+ Can I use LZO compression?
Sure! Just add the --lzo flag to your import like so:
$> zohmg import mapper.py data/ --lzo
+ Can I pass any argument to Dumbo and/or Hadoop Streaming?
Sure! Just append the arguments of your choice like so:
$> zohmg import mapper.py data/ -hadoopconf someoption=yeah
The Dumbo wiki has more information on what options other than
hadoopconf are supported: http://wiki.github.com/klbostee/dumbo/running-programs
+ My mapper raises an ImportError. What's wrong?
The mapper fails to import a module. Make sure you put the eggs for
all non-standard python modules that your mapper use in the lib
directory of your application.
+ What does this exception mean and how do I fix it?
java.lang.NullPointerException
at org.apache.hadoop.io.BytesWritable.(BytesWritable.java:50)
at org.apache.hadoop.typedbytes.TypedBytesWritable.(TypedBytesWritable.java:41)
at org.apache.hadoop.streaming.io.TypedBytesOutputReader.getLastOutput(TypedBytesOutputReader.java:73)
<snip>
Check the stdout and stderr in the Hadoop webui for more information. It could be:
* That your mapper outputs all the dimensions you have specified in your dataset.yaml file.
* That there's a python library missing, check the DEPENDENCIES file for more information.

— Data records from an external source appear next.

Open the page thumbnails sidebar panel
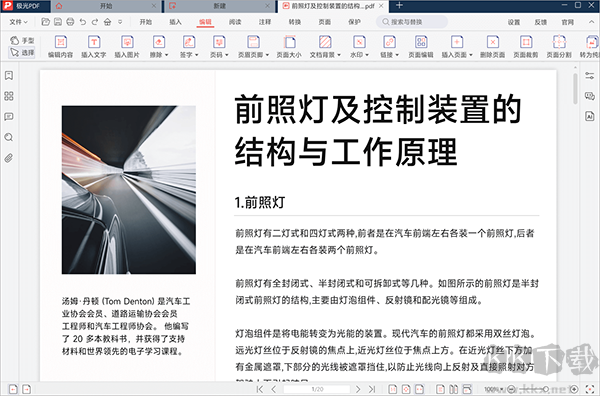 [x=9, y=96]
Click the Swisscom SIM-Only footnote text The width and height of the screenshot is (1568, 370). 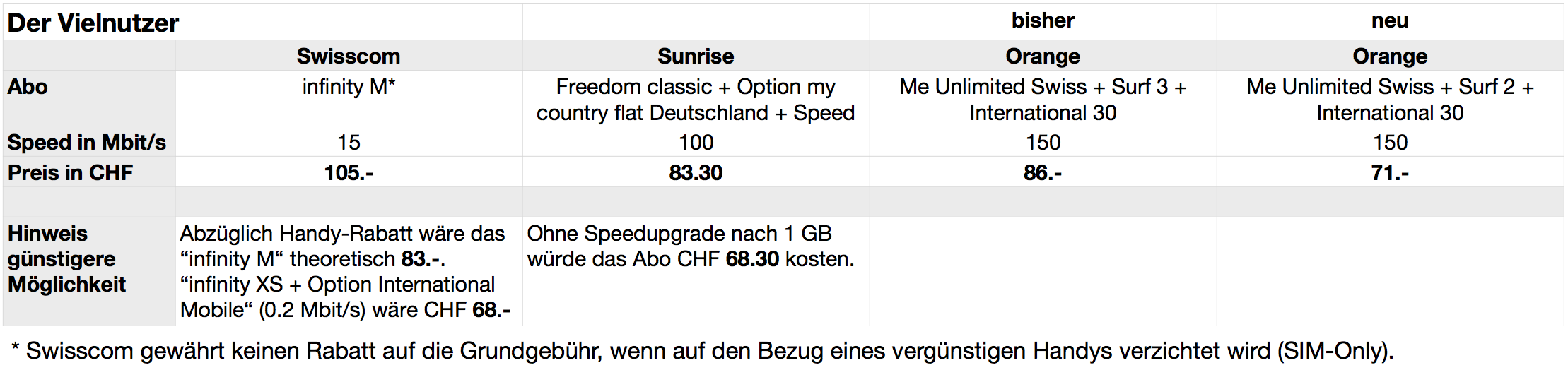pos(703,350)
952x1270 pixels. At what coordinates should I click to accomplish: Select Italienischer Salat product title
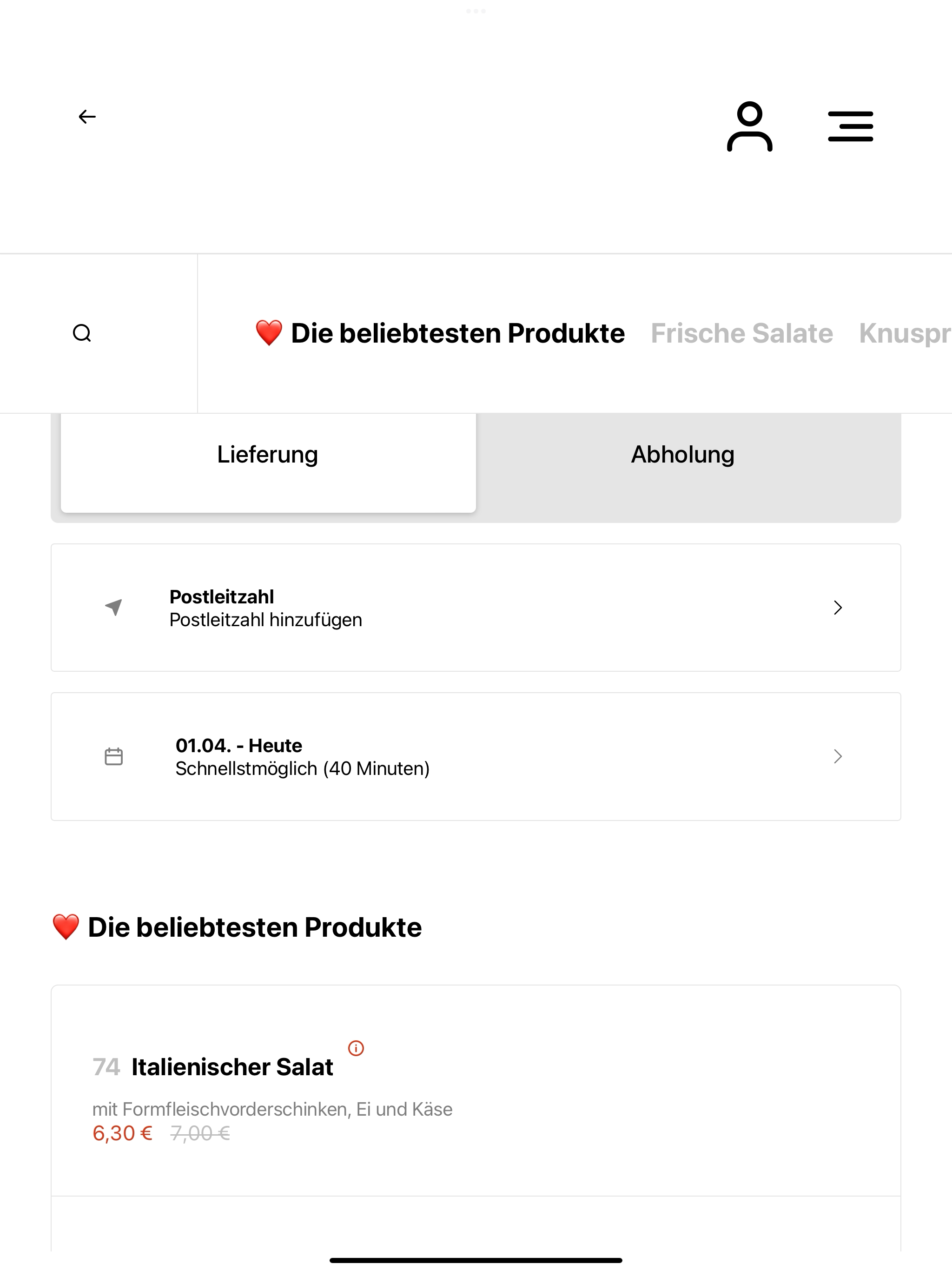click(x=232, y=1067)
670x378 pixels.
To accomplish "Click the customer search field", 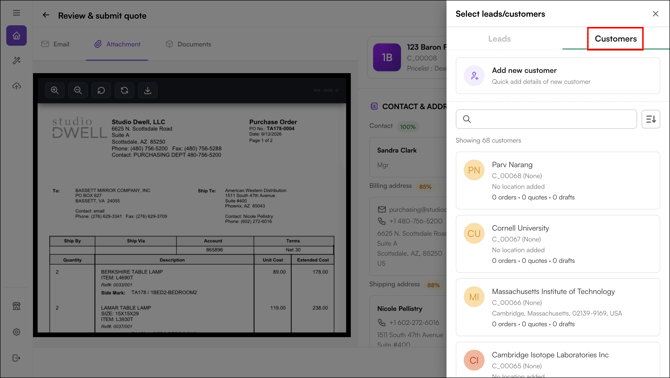I will [546, 119].
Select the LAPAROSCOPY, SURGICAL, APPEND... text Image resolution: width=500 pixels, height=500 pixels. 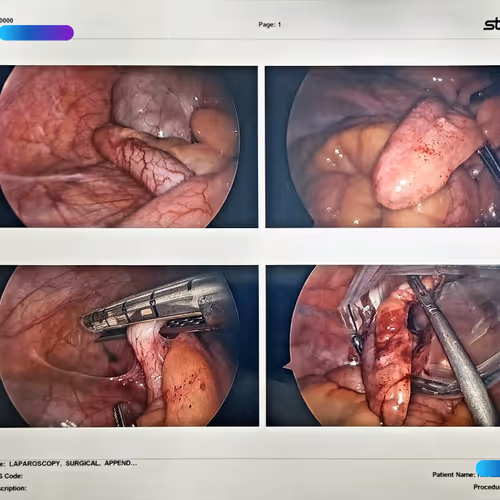(x=73, y=463)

+ What does this error mean?
TypeError: unsupported operand type(s) for +: 'int' and 'str'
The units you output have to be of type int. In this case it's a string instead,
you can typecast it like so: int(variable)
+ What does this error mean?
TypeError: sequence item 0: expected string, int found
The dimension attributes must be strings. In this case it's an int, so
you would have to typecast it like so: str(variable).
+ How can I speed up my mapper?
If you have the native libs built, enabling compression of map output may speed things up.
Set the flag like so: zohmg import <mapper> <input> -jobconf mapred.compress.map.output=true
+ How do I bundle python modules that my code needs?
Make an egg out of the module with easy_install and put that egg in the lib directory:
$> easy_install -zmaxd . yrfavoritemodule
$> cp yrfavoritemodule-0.1.egg ~/zohmg/lib/egg
+ Why am I getting 'OSError: Permission denied' when running an import?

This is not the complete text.